The caravan was inspired by the 2011 Railroad Revival Tour, in which members of Mumford & Sons, Edward Sharpe & the Magnetic Zeros, and Old Crow Medicine Show traveled across the Southwest. “We wanted to replicate some of the camaraderie and spirit of that tour,” said [WYOmerica co-organizer Aaron] Davis, 35, “particularly the all-band jam sessions they did at the end of their shows. They just tore it up.”

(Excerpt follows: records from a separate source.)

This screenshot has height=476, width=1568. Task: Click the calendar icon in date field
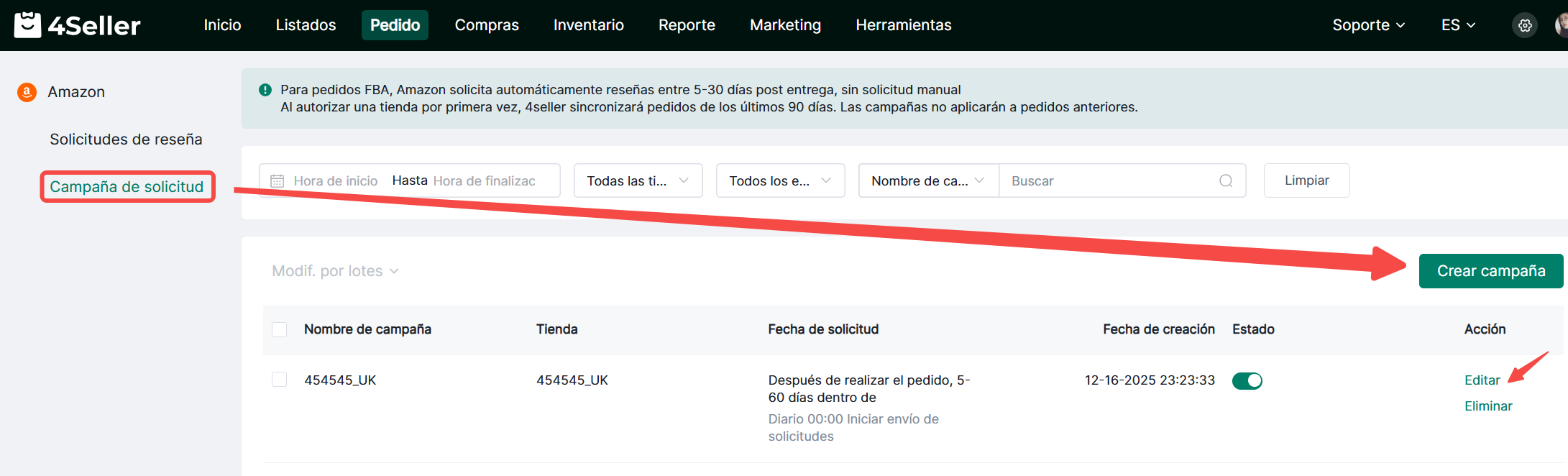pyautogui.click(x=277, y=181)
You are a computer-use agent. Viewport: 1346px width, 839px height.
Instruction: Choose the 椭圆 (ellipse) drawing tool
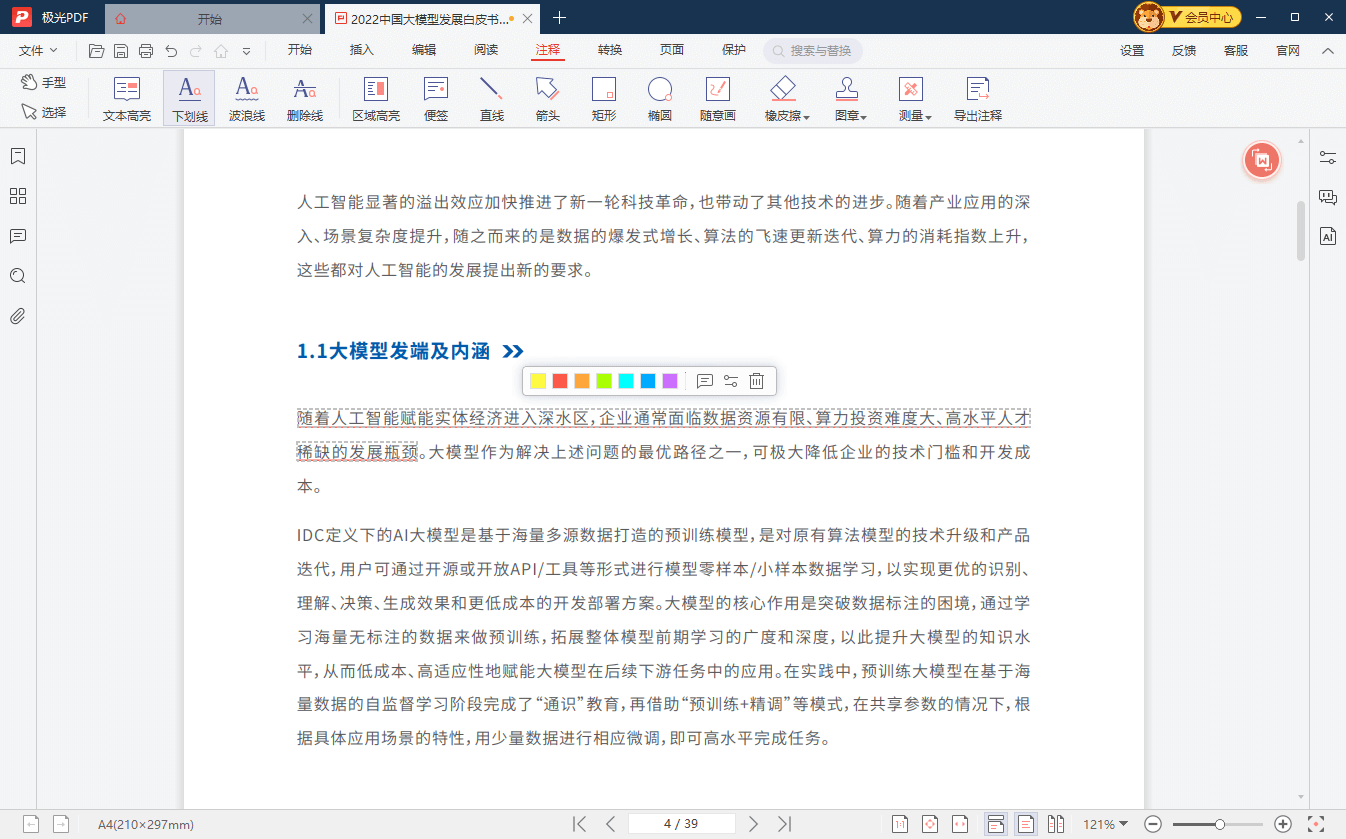click(x=660, y=98)
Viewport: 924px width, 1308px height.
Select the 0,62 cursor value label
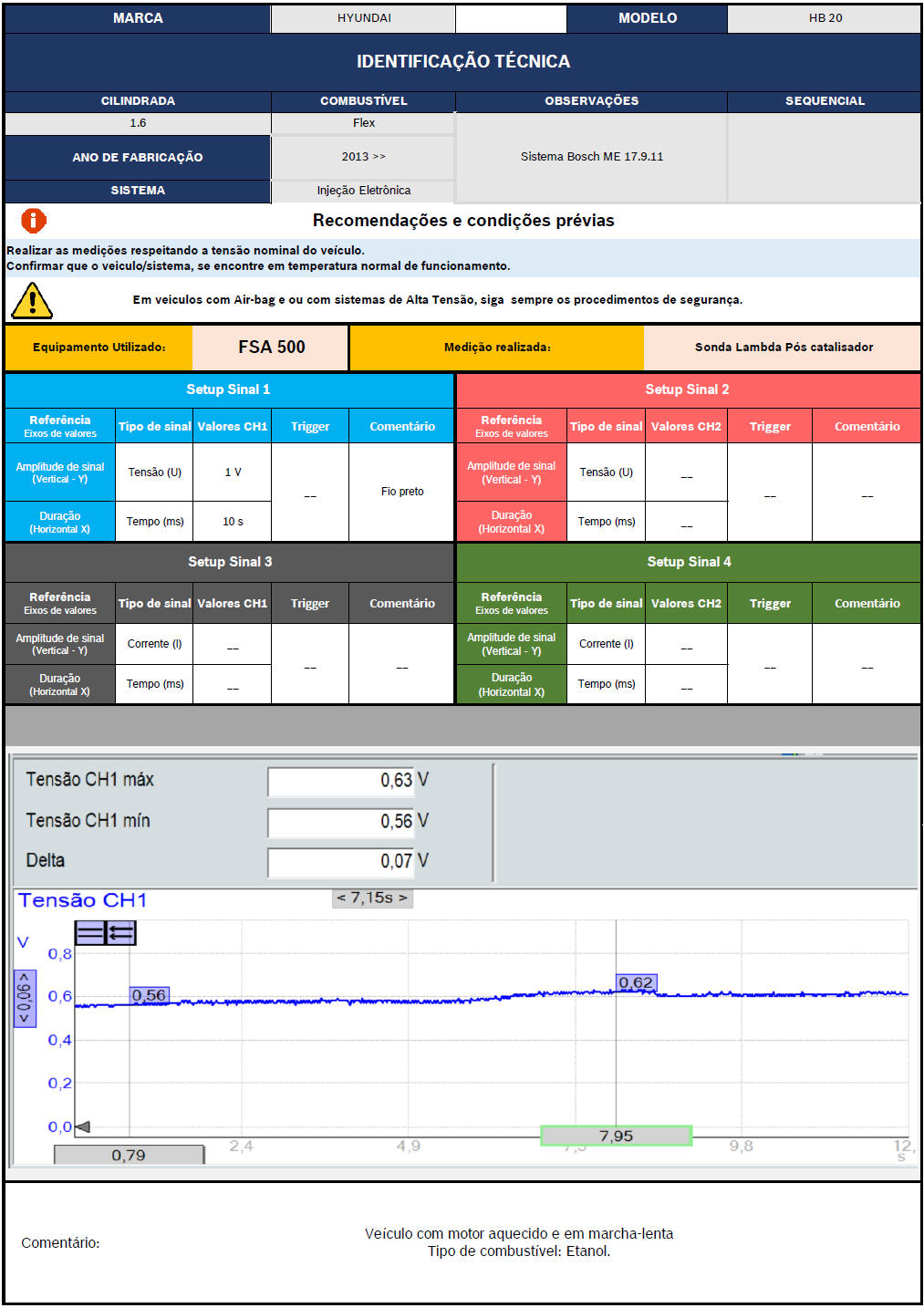(x=636, y=982)
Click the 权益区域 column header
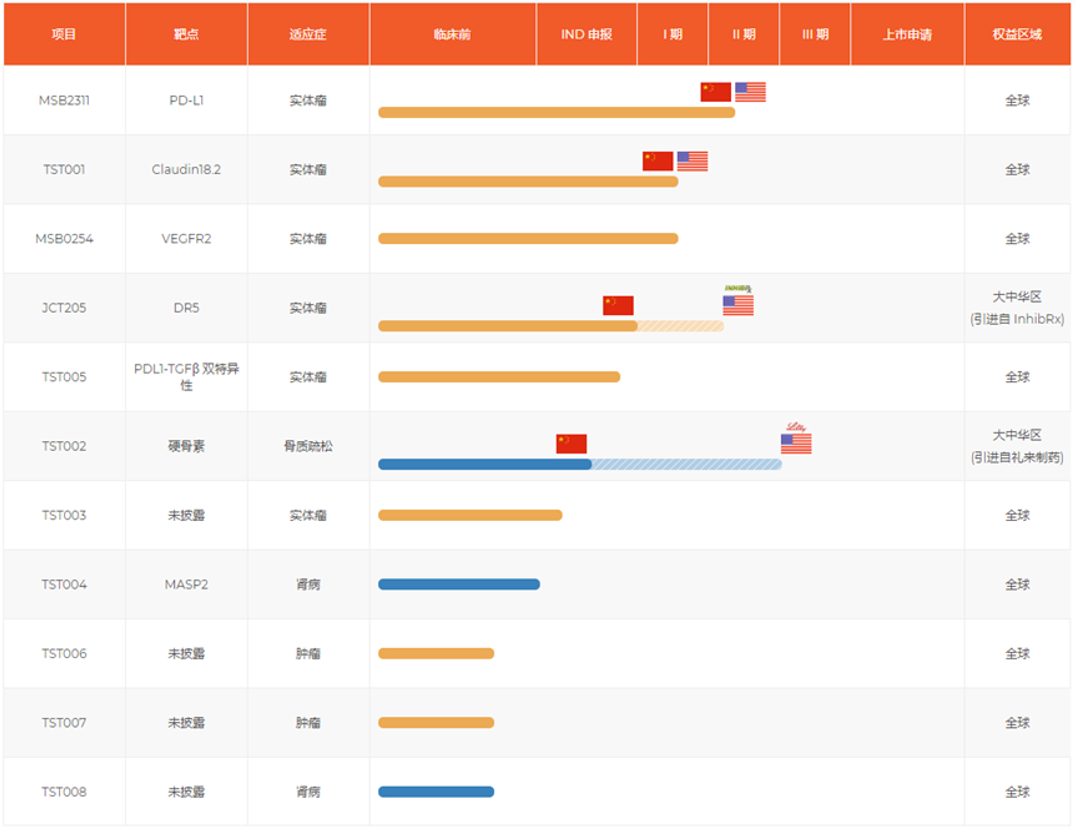The height and width of the screenshot is (831, 1076). pos(1017,34)
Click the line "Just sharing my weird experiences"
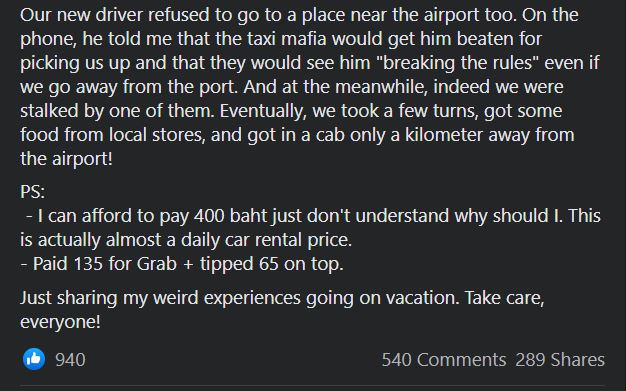626x391 pixels. [282, 298]
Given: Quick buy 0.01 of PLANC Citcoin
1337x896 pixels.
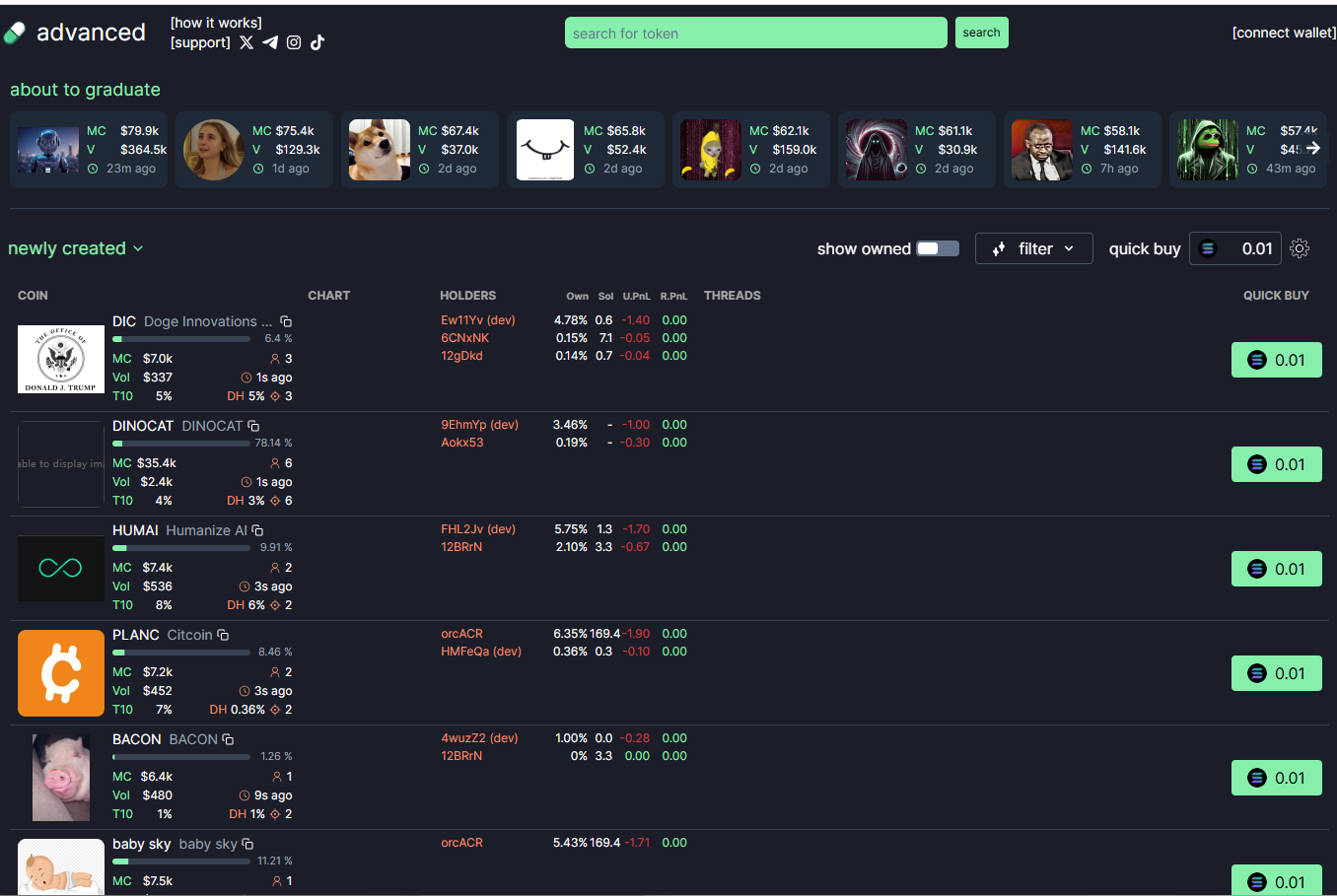Looking at the screenshot, I should (x=1276, y=673).
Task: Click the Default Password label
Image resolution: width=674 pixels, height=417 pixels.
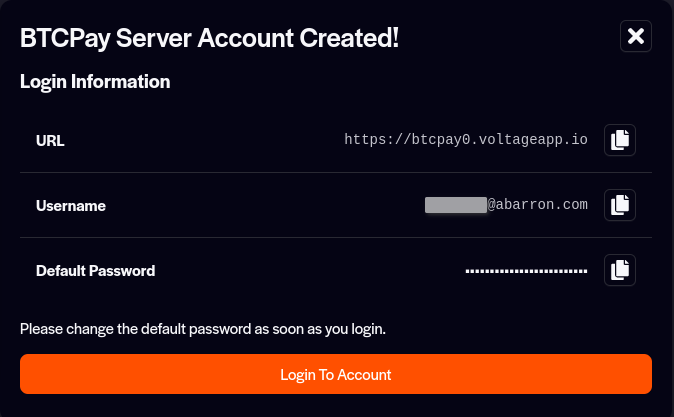Action: pos(95,271)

Both that tour and the caravan featured musicians who claim fealty to the mash-up genre known as Americana, but the similarities largely end there. Mumford et al traveled across the balmy Southwest amid the comforts of the pristinely restored Silver Solarium train car, while the Wyoming bands piled into two vans and Mr. Shogren’s Toyota 4Runner, braving spring hailstorms, snow-clogged mountain passes and squalls that threatened to blow their vehicles into oncoming traffic. Just outside Missoula, Mont., after a long, winding, steep descent through Hellgate Canyon, Mr. Crossland discovered that he had blown a brake line when he pumped his pedal at the bottom of the gorge. “I think God wanted me to play Missoula,” he said.

And while Edward Sharpe & the Magnetic Zeros could choose among sleeper cars, Mr. Crossland curled up each night in his van, which is tricked out with a writing desk, coffee maker, wardrobe, banjo and guitar racks, and caches of food (mostly canned peaches). Hoping for warm weather, the others had planned to camp, but unusually frigid late-spring weather forced them indoors most nights.

By economizing, collaborating and focusing on a neglected part of the country, WYOmericana sounds like what it is: a scrappy, innovative startup. And it demonstrates how a beleaguered music industry might have a future after all.